To put my cards on the table, I too have had similar ambivalence about my own gay voice and mannerisms. So perhaps I'm the target demographic. And perhaps I prefer "communal confirmation over more rigorous, troubled grapplings." But I would argue it's bigger than me or Thorpe. With the gay marriage victory in the US legal system, gay rights has had a success that arguably gay liberation has not. It's a real crisis of sorts for the queer left, and it also poses an issue even for more assimilated gay culture. Are there still structures of oppression that (objectively) police gay people and (subjectively) act as self-oppression? These are not legal questions, and I think the documentary is timely to raise them.

Certainly, the documentary form is conventional and the narration cloying at times. But even here, voiceover narration serves the role of reminding the spectator of the sexuality of voice. It's not political modernism, yet there is some interesting work on the signifier going on. 

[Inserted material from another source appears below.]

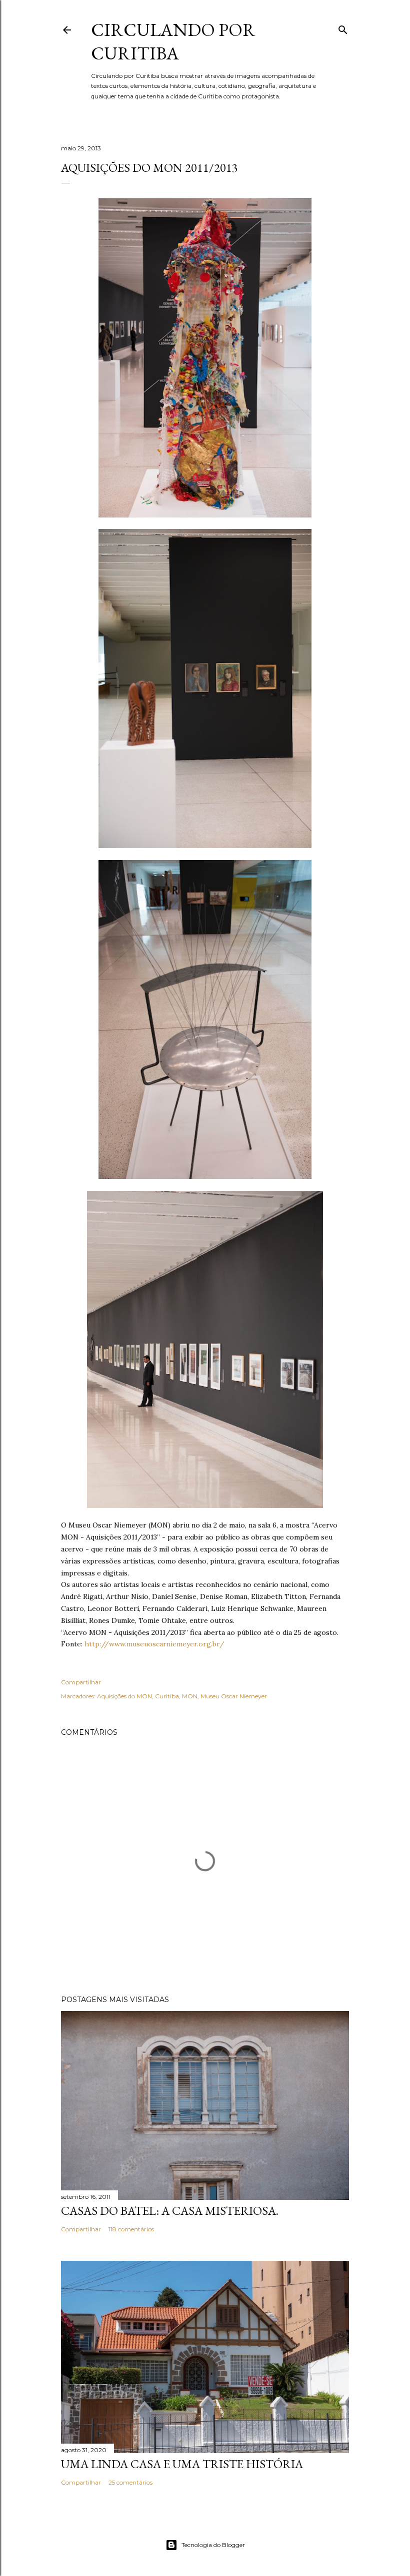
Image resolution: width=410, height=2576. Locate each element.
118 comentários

I do agree with Dillard that the conflict resolution is too tidy, or at least it feels like an imposition of the character-driven three-act structure on historical reality, which in fact offers no real resolution. Oe problem is that a film that does not adopt this narrative structure has a hard time for broad documentary distribution. But more charitably, I see the film in the tradition of feminist and gay liberation consciousness-raising, or a collective catharsis that's about connecting personal experience to social structures. Perhaps with that comes a desire for a progress narrative.

Comments

Unknown said…
Thanks for these insights, Chris. I would remain adamant that the whole of the doc is conventionally left-baiting in parts and that Thorpe just isn't much of a filmmaker, spending too much time getting sound bites from famous folks, making the film feel like it's soft-balling its case. Furthermore, we're left with a superficial ending that resolves little of the deeper implications about voice and where these anxieties REALLY come from; rather, we get a scapegoating of films like "Laura" in an inane bit of (misguided) film history 101. The critique is old hat, right? It takes us back to Molly Haskell and "From Reverence to Rape," where we're stockpiling types and policing positive or negative representations. I don't know that Thorpe's conception of the dilemma goes too deep or, at least, he's unable to convincingly offer as evidence more than his own experience and strife, which too is a bit watered down and staged to soften the film.
Chris Cagle said…
Clayton, I appreciate your reply. To answer some specifics: I agree that Thrope is not a great filmmaker. He seems self-taught and working in a mimicked, conventional form, a la Spurlock. I found the film compelling and insightful nonetheless. I have no doubt a better filmmaker could have made more of the topic, but a better filmmaker hadn't made that movie yet, so I credit Thorpe for doing so.

"Laura" is one of my favorite films and yes it's limiting to reduce the movie to the images-of reading. That said, I'm not sure images-of popular history is all bad. It is worth getting popular audiences to think about how Disney cartoons cast voices, for instance.

As far as the left-baiting charge, I really don't see the film's primary audience as progressive allies interested in gay rights politics, though they are important for distribution and the film does gesture at points to those spectators. As I mentioned on Twitter the film talks out of school too much to be a left-progressive rally cry: it reveals gay culture as neurotic, troubled, and conflicted in contrast to the political iconography mobilized around gay marriage rights. Honestly, I can't think of too many gay-authored documentaries lately (with any broad distribution) that interrogate gay culture and self-identity.

So in all I would agree with you on a lot of the aesthetic counts, even if I ultimately weigh the judgment differently. My main disagreement is that I find the gay politics of the film vital and even at times nuanced. But I seem to be in the minority opinion on the film!